*Travail demandé*
D'après le passage sur l'épisode pluvio-orageux du 22 septembre 1992, quelle part de la charge longitudinale décennale a été évacuée du bief en une à deux heures ?

*Passage à examiner*
=====

Figure 1-23 : L’efficacité érosive de l’épisode pluvio-orageux du 22 septembre 1992, un effet de seuil spectaculaire

Dans la ravine de l’Aubaret Vieil, l’impact morphogénique a été particulièrement intense, entraînant un véritable remodelage d’une partie de la forme. Cependant, l’ampleur de l’effet de seuil observé diffère selon les unités fonctionnelles (figure 1-23). Sur les flancs de la ravine, l’érosion aréolaire et en rigoles a produit près de 18 tonnes de sédiments, soit 3 fois plus que le deuxième épisode le plus efficace de la chronique (en août 1996). Cet évènement représente 18% de la production latérale totale en 10 ans. Cependant, c’est dans le bief que l’effet de seuil est le plus spectaculaire : 168 tonnes ont été exportées par charriage hors de la ravine, 24 fois plus que le deuxième épisode le plus efficace de la série. En l’espace d’une à deux heures, 78% de la charge longitudinale décennale a été évacuée.

En Algérie, dans un bassin versant marneux fortement raviné inférieur à 1 km2, Gomer (1995) a pu quantifier l’efficacité hydrosédimentaire d’un évènement pluvieux extrême. En octobre 1991, une averse de 25 mm, caractérisée par une intensité maximum de 38,8 mm/h en 30 mn, a généré à elle seule 70% de la charge solide évacuée en trois ans dans le bassin versant. Bien que la période de mesure soit beaucoup plus brève, on retrouve des proportions semblables à celles observées au mont Lozère.

=====

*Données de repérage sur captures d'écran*
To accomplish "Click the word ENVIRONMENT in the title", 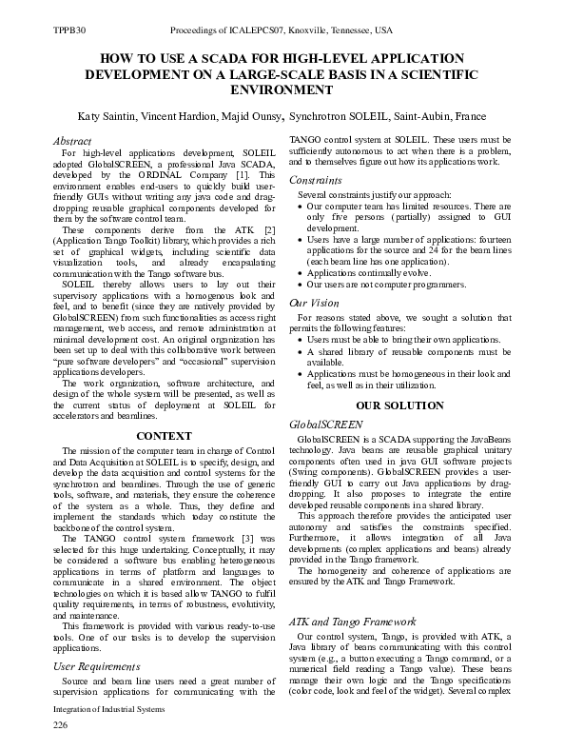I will [282, 89].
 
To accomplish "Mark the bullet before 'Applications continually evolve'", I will [301, 270].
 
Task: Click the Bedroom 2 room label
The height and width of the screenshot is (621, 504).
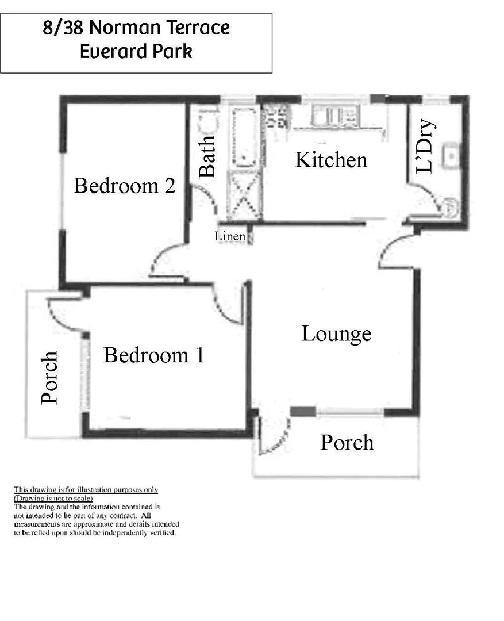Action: click(x=124, y=186)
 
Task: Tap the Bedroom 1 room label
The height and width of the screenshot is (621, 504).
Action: click(x=153, y=355)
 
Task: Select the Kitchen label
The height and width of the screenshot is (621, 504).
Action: click(x=331, y=160)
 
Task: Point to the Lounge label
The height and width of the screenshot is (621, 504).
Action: click(x=336, y=334)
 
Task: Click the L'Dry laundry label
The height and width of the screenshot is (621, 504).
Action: click(x=425, y=145)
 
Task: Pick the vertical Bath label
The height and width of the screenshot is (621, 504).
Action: click(x=207, y=156)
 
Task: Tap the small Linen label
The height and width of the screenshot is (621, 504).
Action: click(x=230, y=236)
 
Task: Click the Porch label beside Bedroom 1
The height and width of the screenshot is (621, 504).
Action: click(x=50, y=377)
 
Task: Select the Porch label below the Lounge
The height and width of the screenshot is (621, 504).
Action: click(x=347, y=442)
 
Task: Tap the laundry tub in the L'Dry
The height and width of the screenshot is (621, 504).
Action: click(x=452, y=154)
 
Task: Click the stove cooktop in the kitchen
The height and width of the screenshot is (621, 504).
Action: click(x=276, y=117)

=====

*Réponse*
78 % de la charge longitudinale décennale.